Die zweite Trauerphase - Chaos

Die zweite Phase ist die Phase des Gefühlschaos. Wenn der erste Schock sich gelegt hat, wirst du vielleicht von unterschiedlich intensiven Gefühlen überflutet: Schmerz, Wut, Trauer, Hilflosigkeit, Einsamkeit, Aggressionen, Verzweiflung, Erleichterung können abwechselnd auftreten und werden oft sehr intensiv empfunden. Viele Menschen fühlen sich schuldig oder suchen einen Schuldigen für den Verlust des geliebten Menschen. Man sucht verzweifelt nach einer Erklärung. Das Erleben und Zulassen aggressiver Gefühle hilft uns dabei, nicht in Depressionen zu versinken. Deswegen versuche deine Gefühle nicht zu verdrängen sondern ihnen den Raum zu geben den sie brauchen.  In diesem Gefühlschaos brauchen wir vor allem jemanden, der einfach nur zuhört. Der Verlauf dieser Phase hängt davon ab, wie  die Beziehung zwischen den Hinterbliebenen und dem Verstorbenen war. Indem wir die Emotionen erleben und zulassen, kann die nächste Trauerphase erreicht werden.

Die dritte Trauerphase - Suche

Phase drei ist die Phase des Suchens und Sich-Trennens. Hat sich der Sturm der Gefühle langsam gelegt, beginnen wir uns bewusst an den Verstorbenen zu erinnern. Wir müssen uns immer wieder bewusst machen, dass es den schmerzlich vermissten Menschen nicht mehr gibt. Der Verstorbene wird unbewusst oder bewusst "gesucht", dort, wo er im gemeinsamen Leben anzutreffen war: in Zimmern, an öffentlichen Plätzen, auf Fotos, aber auch in Träumen oder Phantasien. Wir durchleben noch einmal vertraute Situationen und gemeinsame Lebensabschnitte. Wir fühlen uns noch einmal in die Beziehung zum Verstorbenen hinein. Manche Menschen spüren den Verstorbenen auch noch bei sich. Er begleitet sie zum Beispiel immer noch beim Einkaufen oder läuft beim Spazierengehen an ihrer Seite. Manche Hinterbliebene übernehmen auch plötzlich Angewohnheiten, die der Verstorbene hatte. Oder sie erledigen Dinge, die sonst immer der andere erledigt hat. Besonders hilfreich ist es, wenn in dieser Phase auch noch ungelöste Probleme mit der verlorenen Person aufgearbeitet werden können. Hier wird zum Beispiel oft aufgeschrieben was nicht mehr gesagt werden konnte. Die Auseinandersetzung und die Suche nach dem, was den Menschen ausgemacht hat und das Gemeinsame ist wichtig. Wenn du dich zurückziehen möchtest, um in Ruhe Abschied zu nehmen, solltest du das tun. Diese Phase kann Wochen, aber auch Jahre dauern. Und sie erfordert von deinem Umfeld viel Geduld und Nachsicht. Erst wenn sich das Suchen abschwächt, sind wir wieder bereit in die Zukunft zu schauen.

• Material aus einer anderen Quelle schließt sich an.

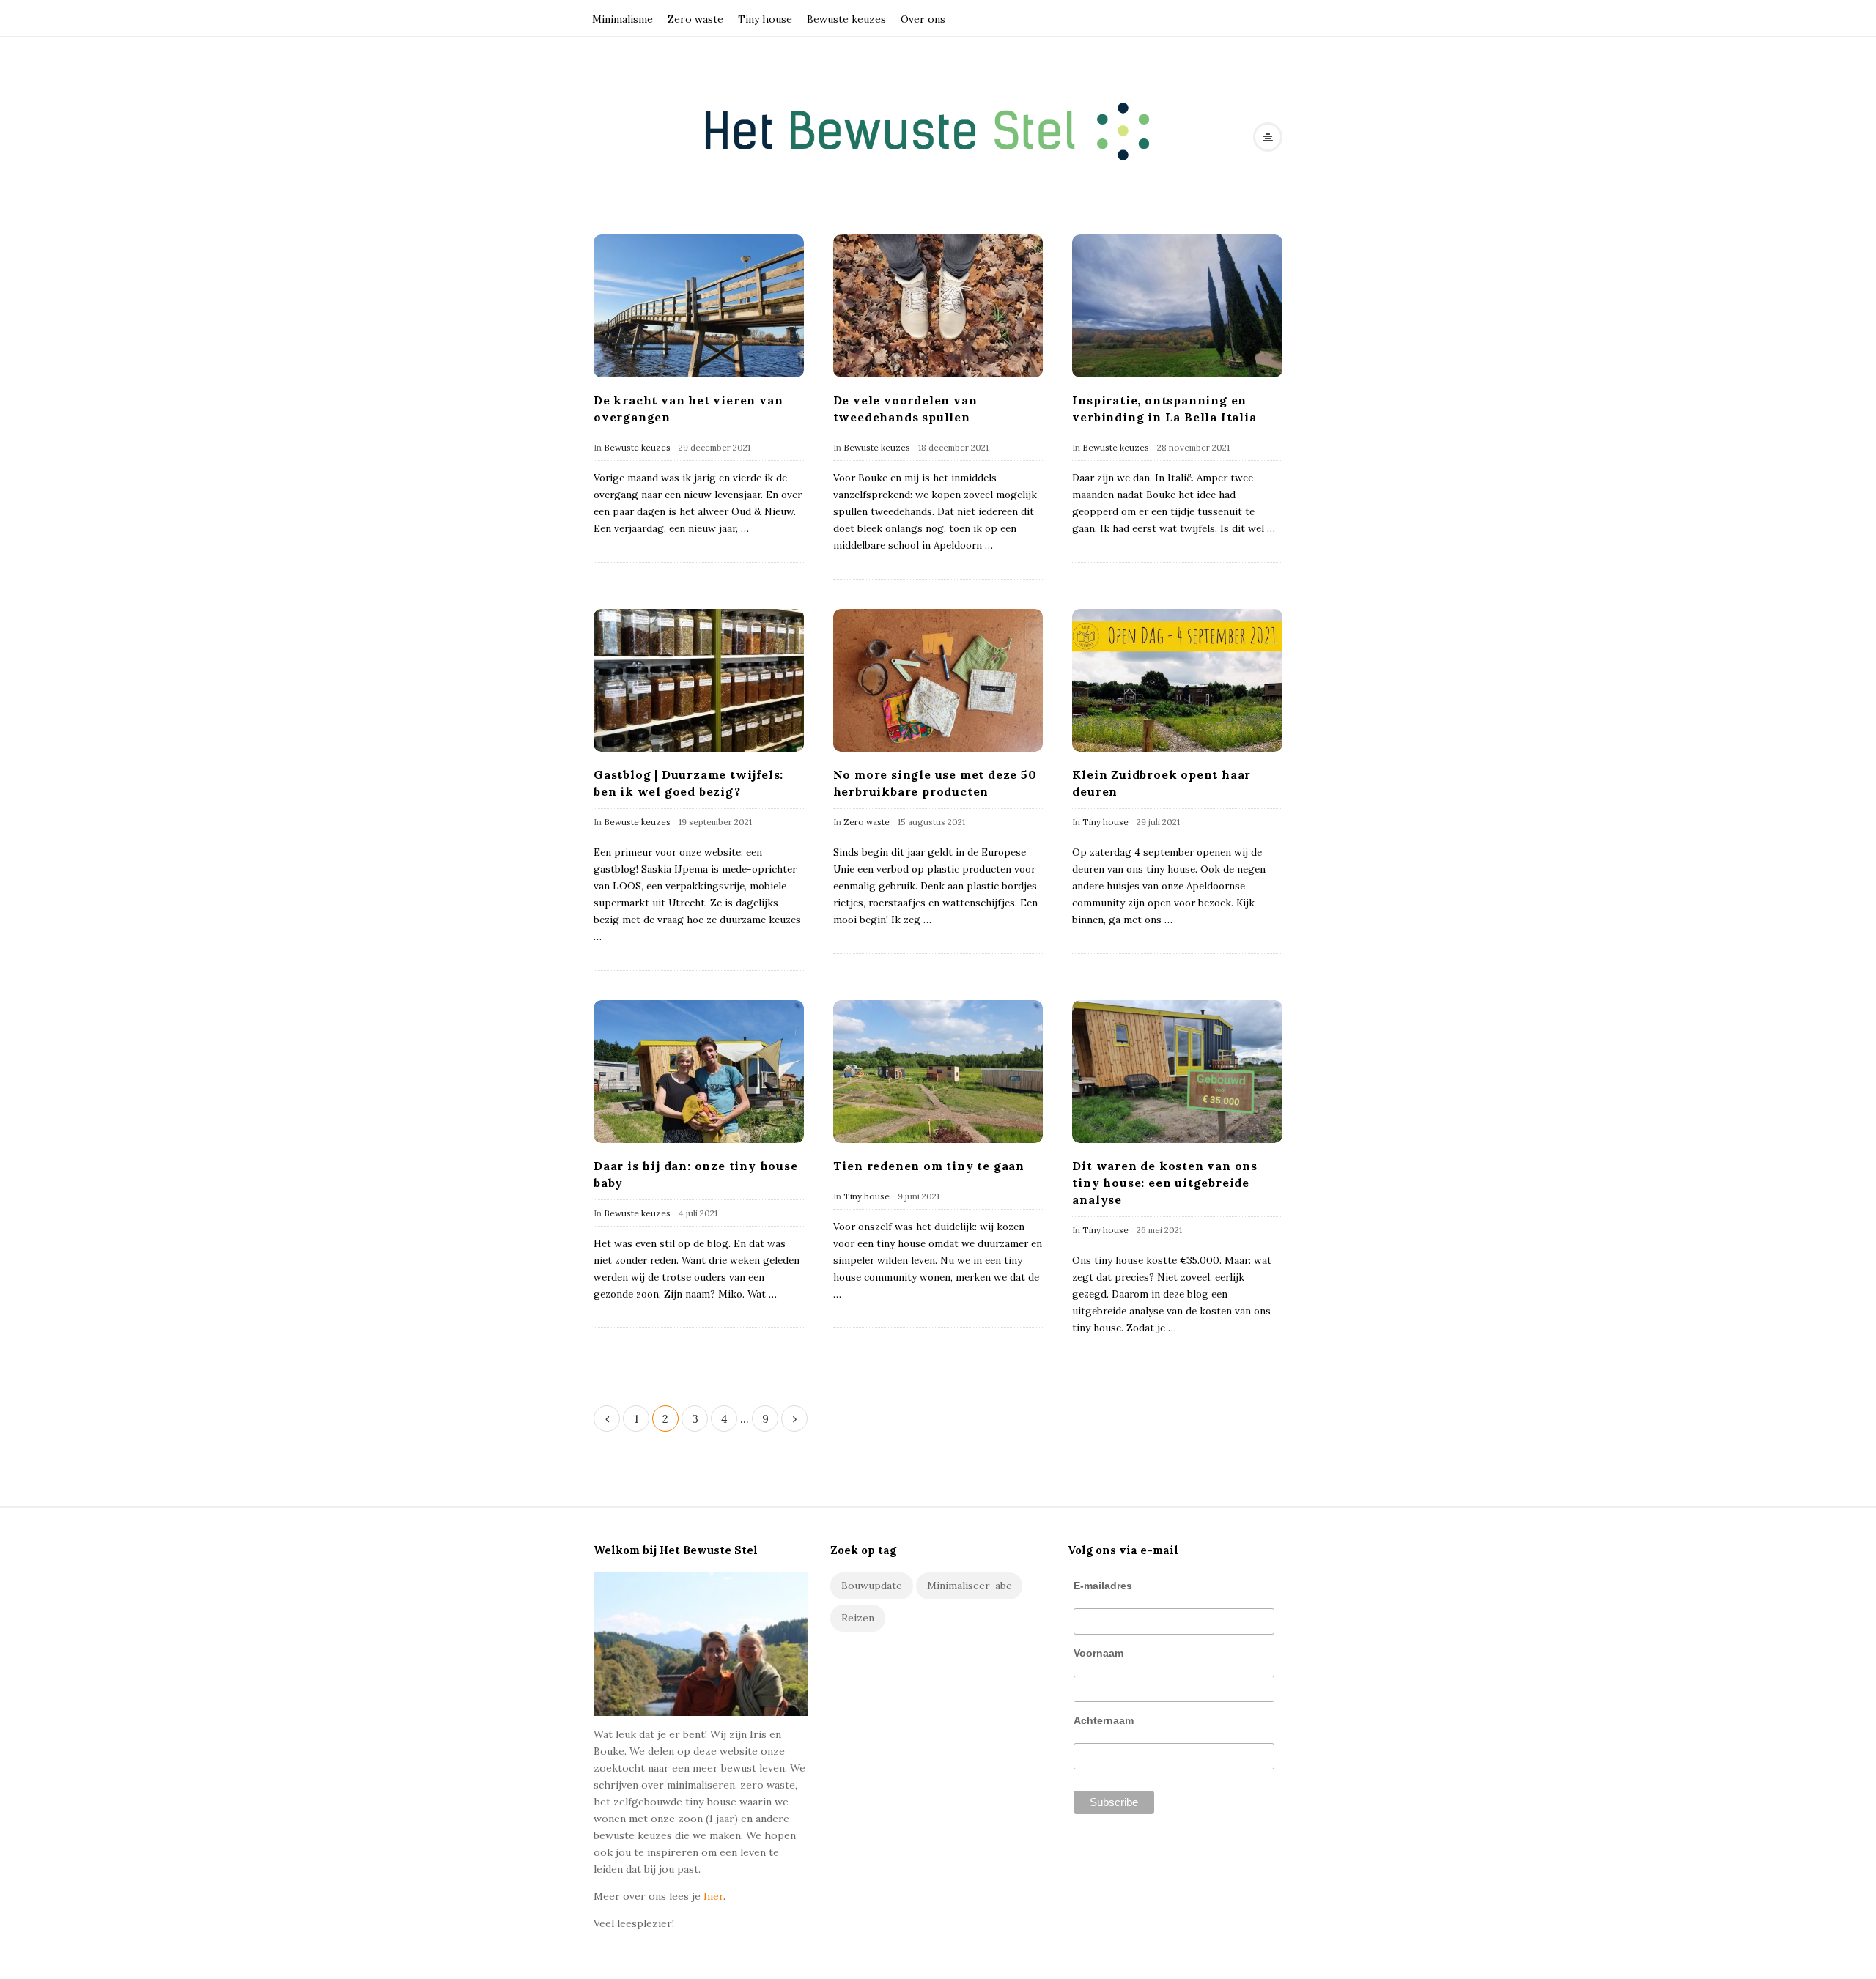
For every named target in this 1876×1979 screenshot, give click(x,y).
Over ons (923, 19)
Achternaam (1104, 1720)
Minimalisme (622, 19)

Die vierte Trauerphase - Orientierung

Die vierte Phase ist die Phase der Neuorientierung. Während wir uns in den ersten drei Phasen aus unserem Leben eher zurück gezogen haben beginnen wir nun, uns vorsichtig wieder in unser neues Leben zu tasten. Wir können uns wieder besser konzentrieren, das Hier und Jetzt wahrnehmen. Die meisten beginnen wieder zu arbeiten, kontaktieren Freunde und Bekannte. Wir schauen wieder nach vorn und nehmen wieder am Leben teil. Beginnen, die Welt und uns selbst neu zu entdecken. Im Idealfall erlangen wir wieder ein seelisches Gleichgewicht und können wieder Glück und andere positive Emotionen empfinden. 

Der Verstorbene ist im Inneren des Hinterbliebenen ein Begleiter geworden.  Es kann ein neuer Selbst- und Weltbezug entstehen. Neue Lebensmuster können entstehen. Manche Menschen finden in ihrem Leben einen neuen Sinn. Neue Beziehungen, neue Rollen, neue Verhaltensmöglichkeiten und neue Lebensstile können möglich werden. 

Fazit

Schematisieren lässt sich der Prozess der Trauer nicht. Jeder Mensch trauert anders, und nicht jeder Mensch erlebt das Abschied nehmen in gleicher Weise und schon gar nicht nach dem gleichen Zeitplan. Manchmal fallen wir auch nochmal in vorherige Stadien des Trauerprozesses zurück. Dabei kann es passieren, daß dich die ganze Schwere der Trauer wieder trifft, aber meistens klingen die Abschnitte dann schneller wieder ab.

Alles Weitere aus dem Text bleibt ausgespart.